What is needed: Copy the data below word for word, from the very beginning through the line containing "Action: pyautogui.click(x=107, y=7)", including that line. Leave the pictures out.

# # # #

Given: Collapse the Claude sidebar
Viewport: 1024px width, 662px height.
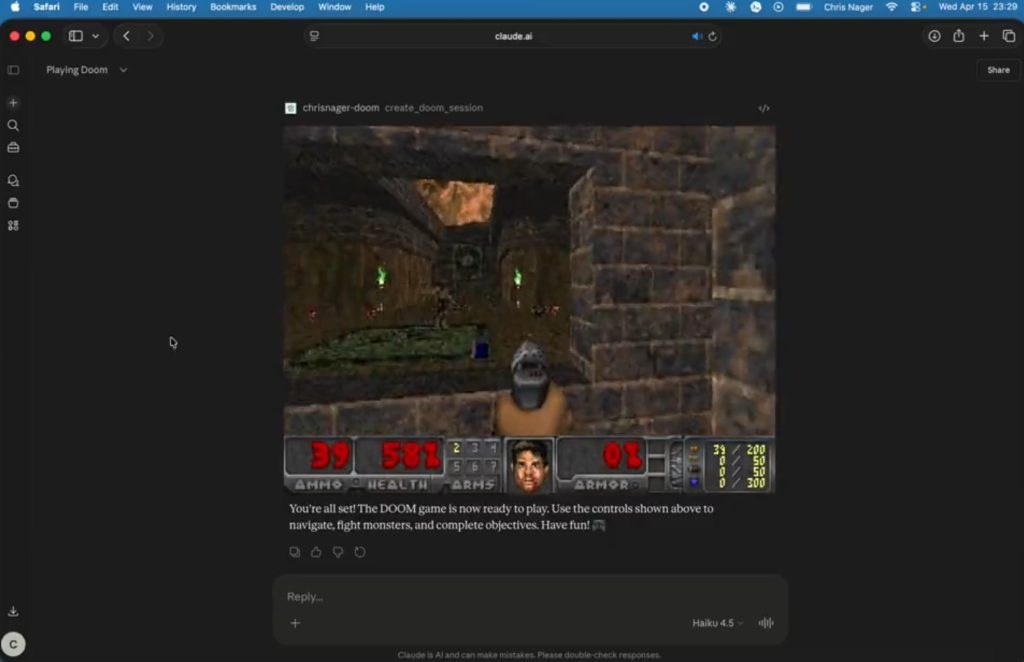Looking at the screenshot, I should (13, 70).
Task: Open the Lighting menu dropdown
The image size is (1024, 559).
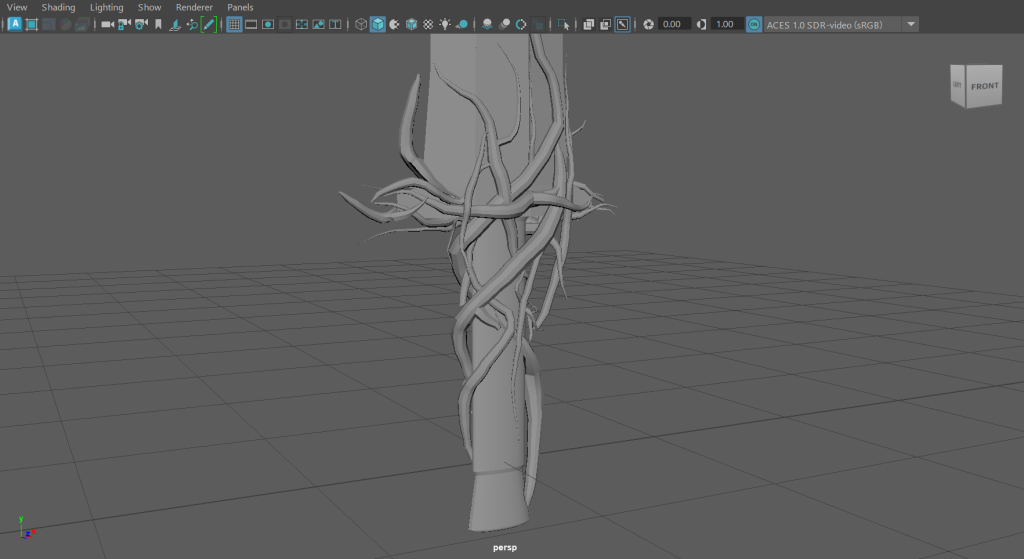Action: pyautogui.click(x=107, y=7)
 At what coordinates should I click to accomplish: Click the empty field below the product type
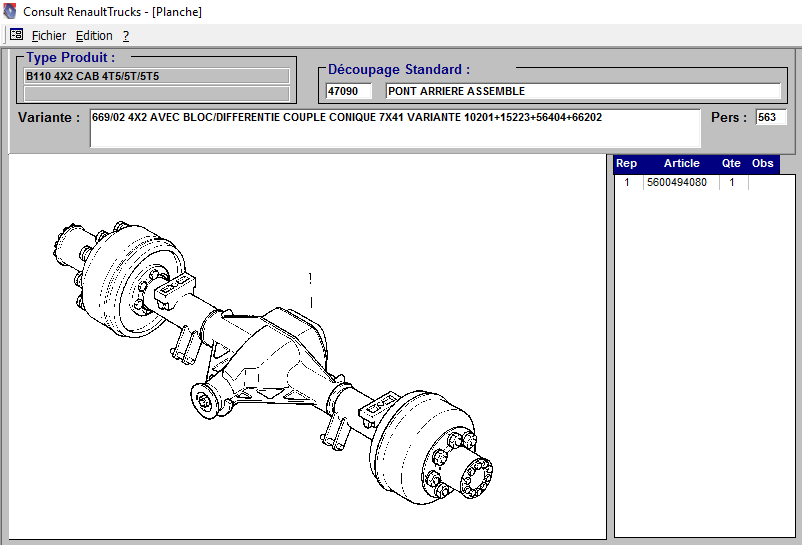[x=157, y=94]
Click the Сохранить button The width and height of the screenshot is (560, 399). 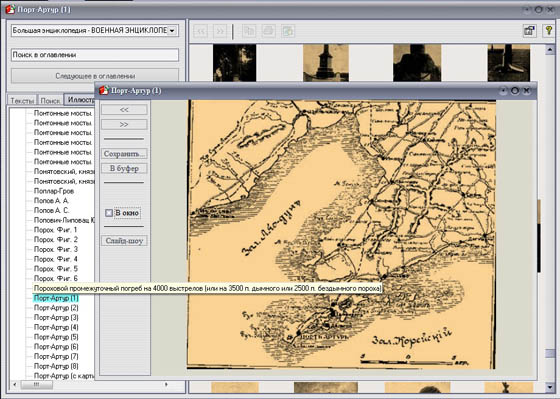(x=124, y=154)

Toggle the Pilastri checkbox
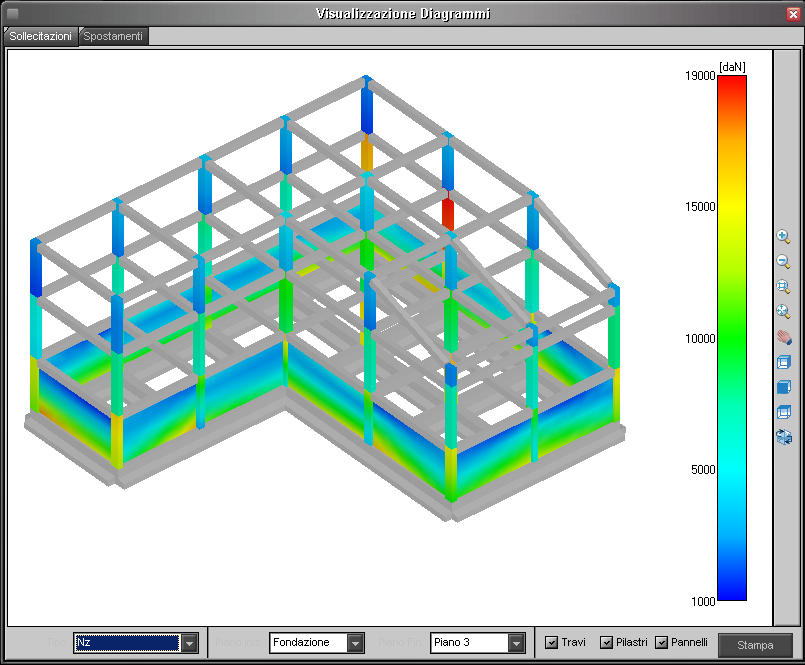click(x=606, y=642)
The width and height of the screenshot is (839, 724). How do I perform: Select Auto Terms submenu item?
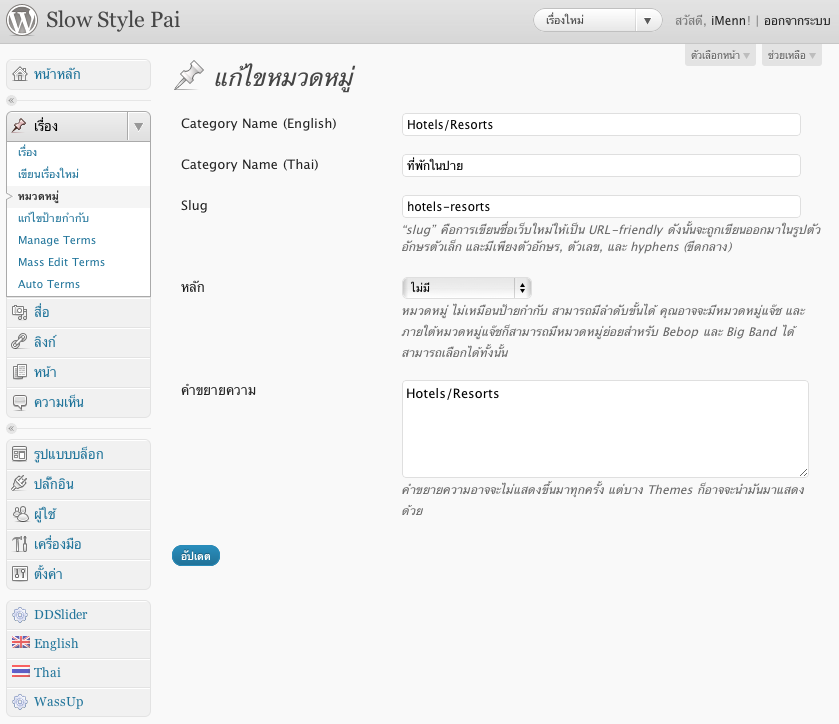pos(49,284)
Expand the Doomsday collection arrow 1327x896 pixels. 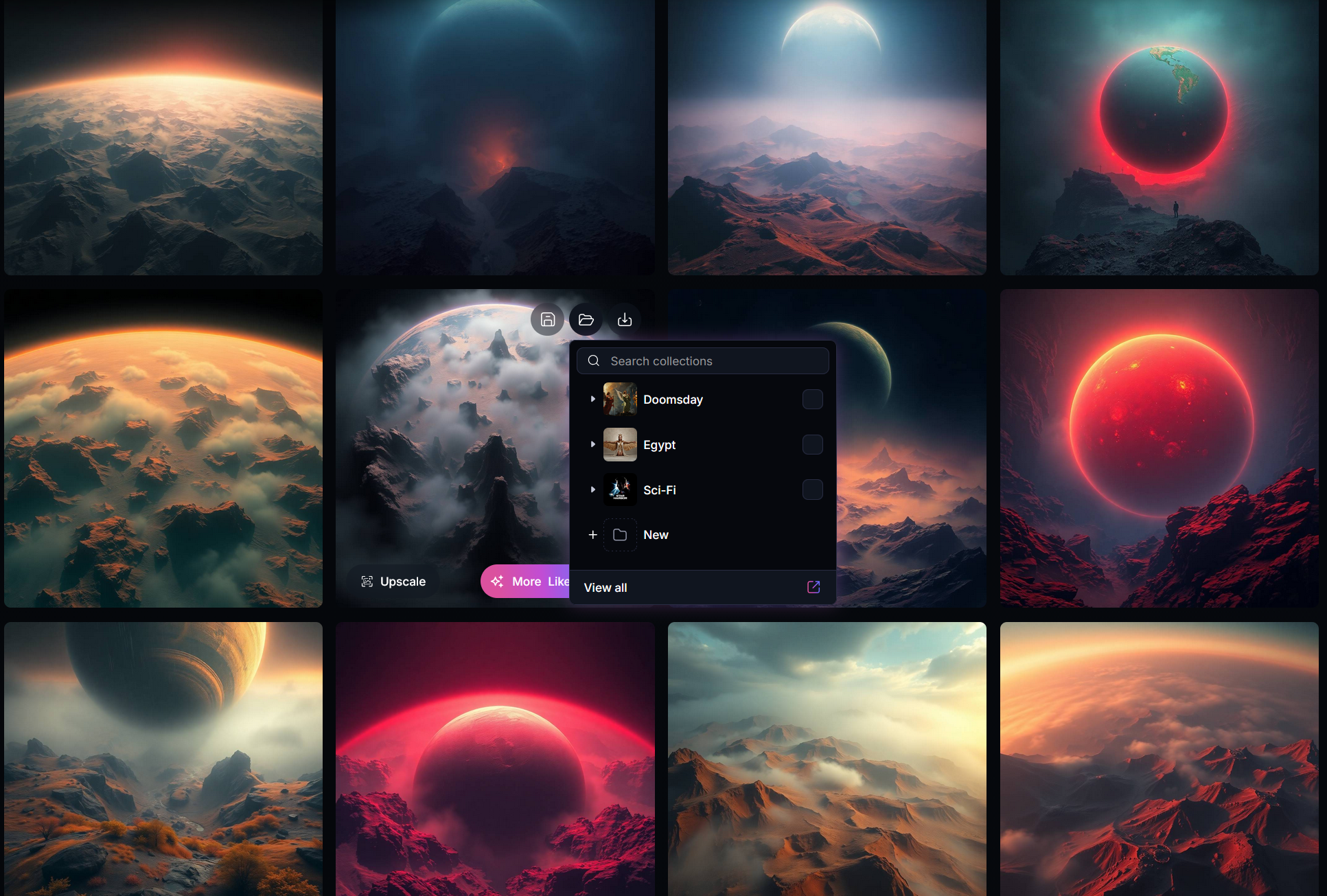point(592,400)
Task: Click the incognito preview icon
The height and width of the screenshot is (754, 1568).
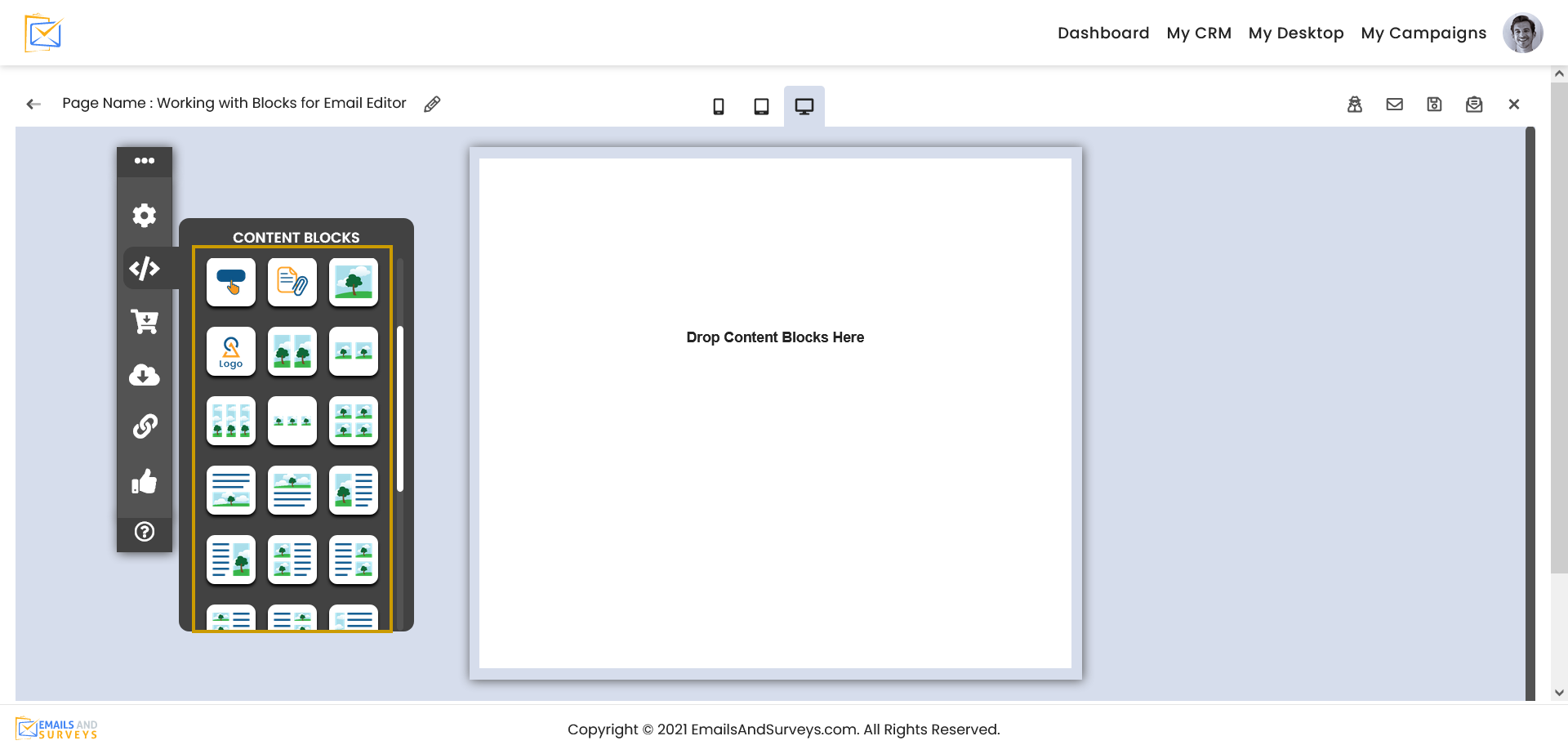Action: [x=1355, y=104]
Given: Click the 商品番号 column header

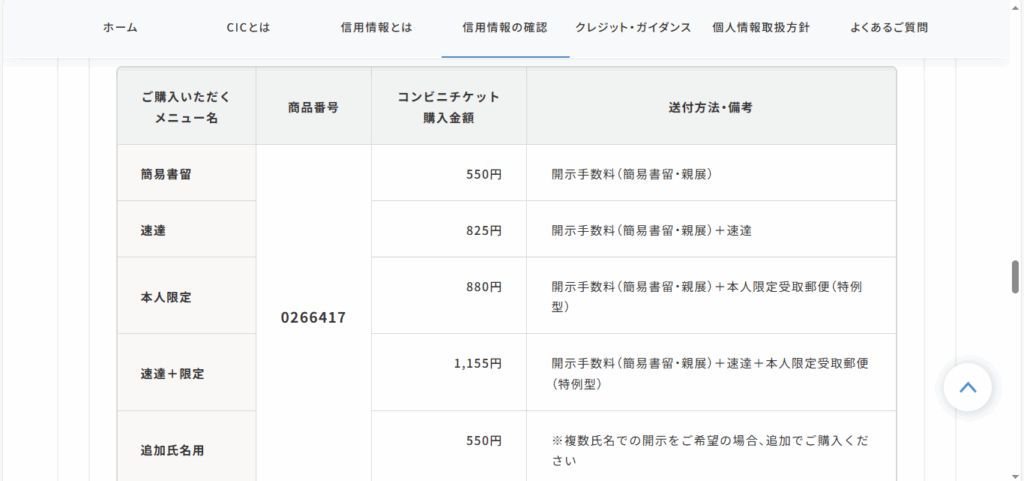Looking at the screenshot, I should [x=313, y=108].
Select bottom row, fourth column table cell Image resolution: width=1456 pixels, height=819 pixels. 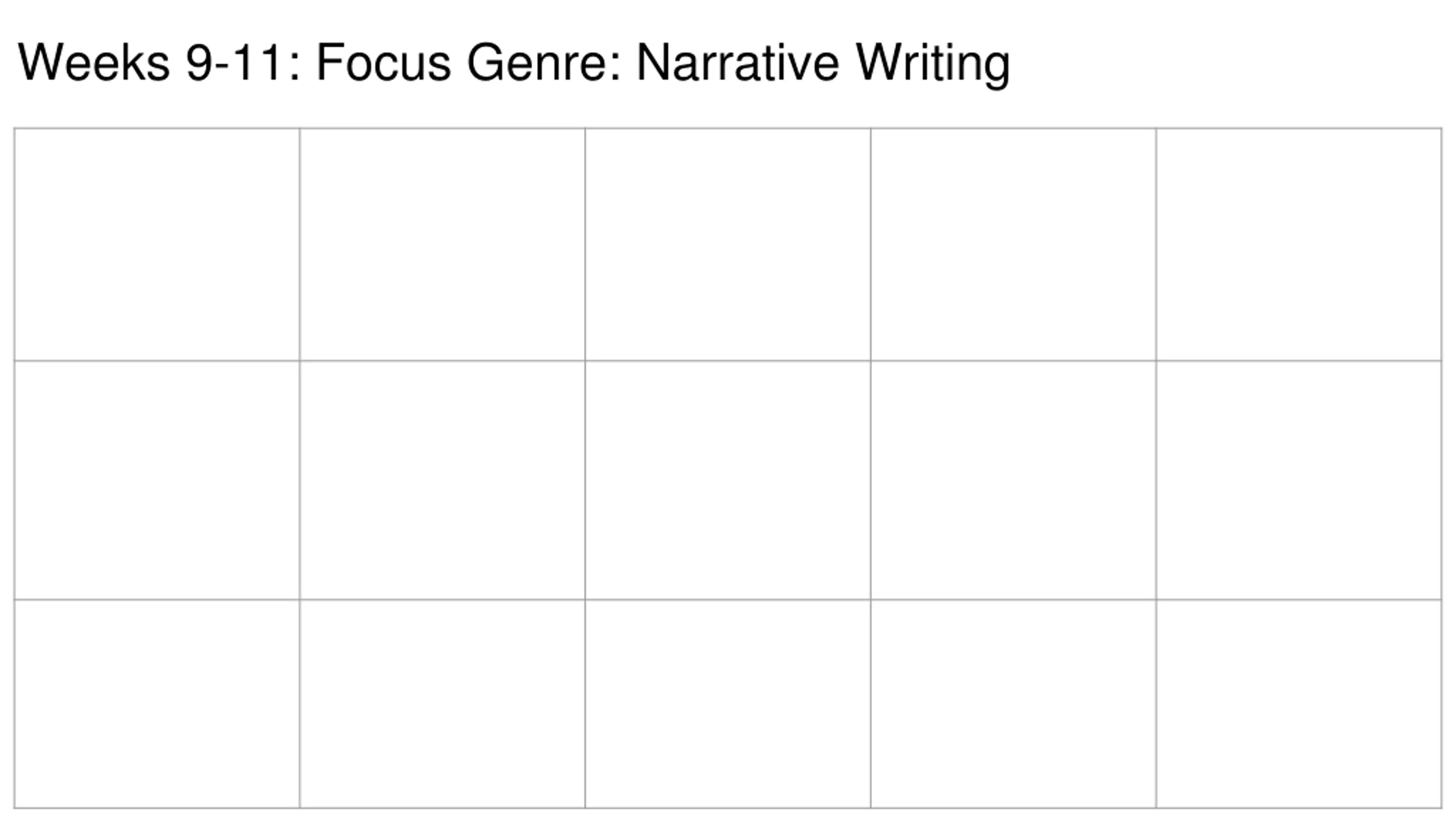coord(1014,704)
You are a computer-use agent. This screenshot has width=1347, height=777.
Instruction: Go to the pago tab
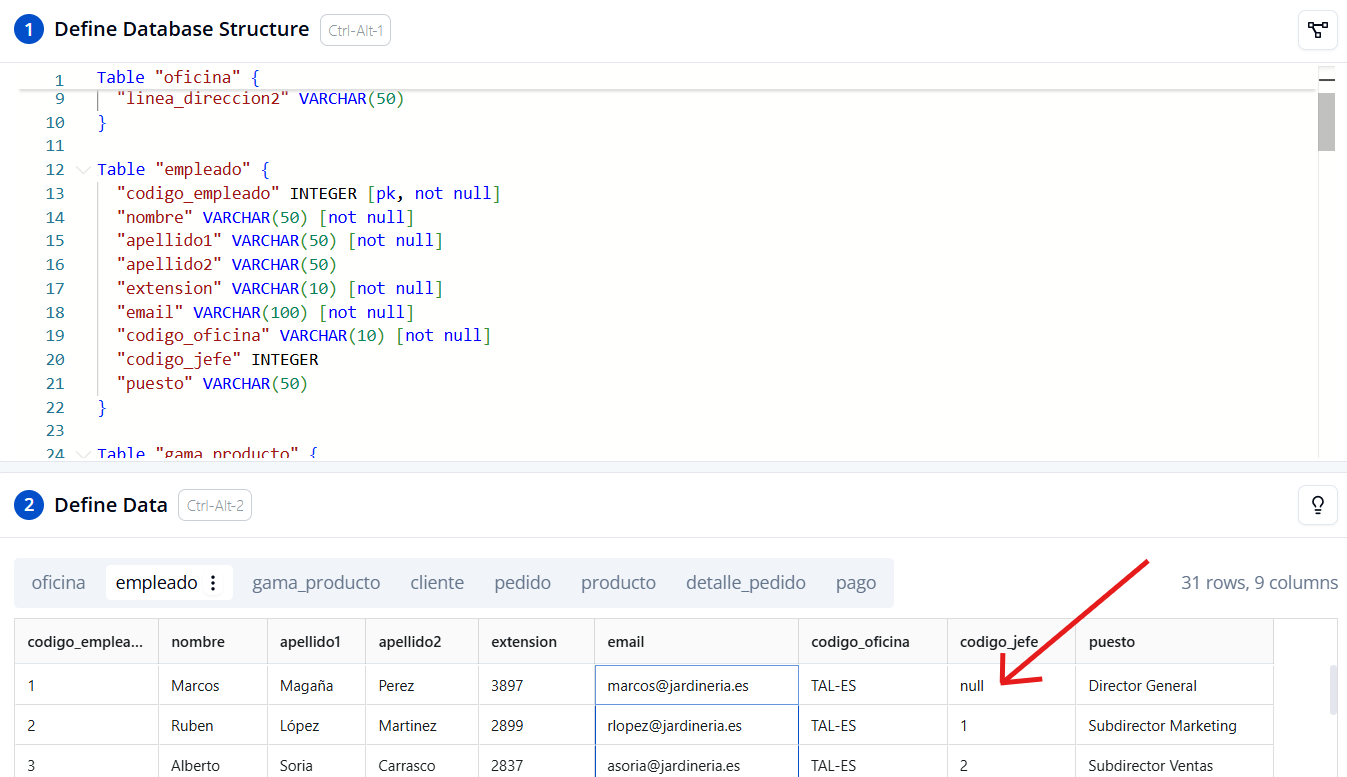[x=856, y=583]
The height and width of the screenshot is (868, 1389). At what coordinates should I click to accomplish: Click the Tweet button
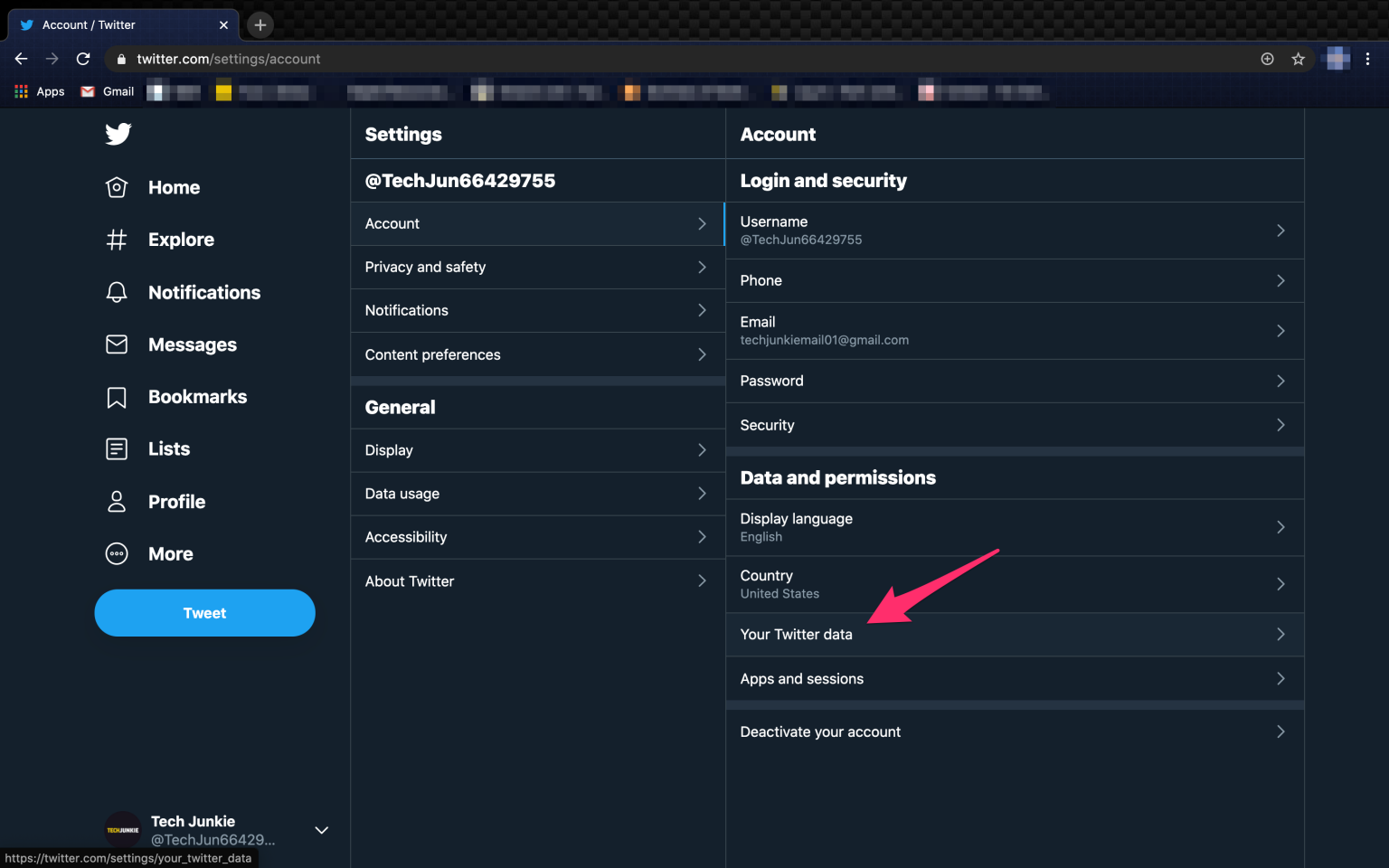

# # # #

Expected output:
Given: Collapse the Claude sidebar
Viewport: 1024px width, 662px height.
Looking at the screenshot, I should (13, 70).
Task: Open the Lighting menu dropdown
The image size is (1024, 559).
Action: pyautogui.click(x=107, y=7)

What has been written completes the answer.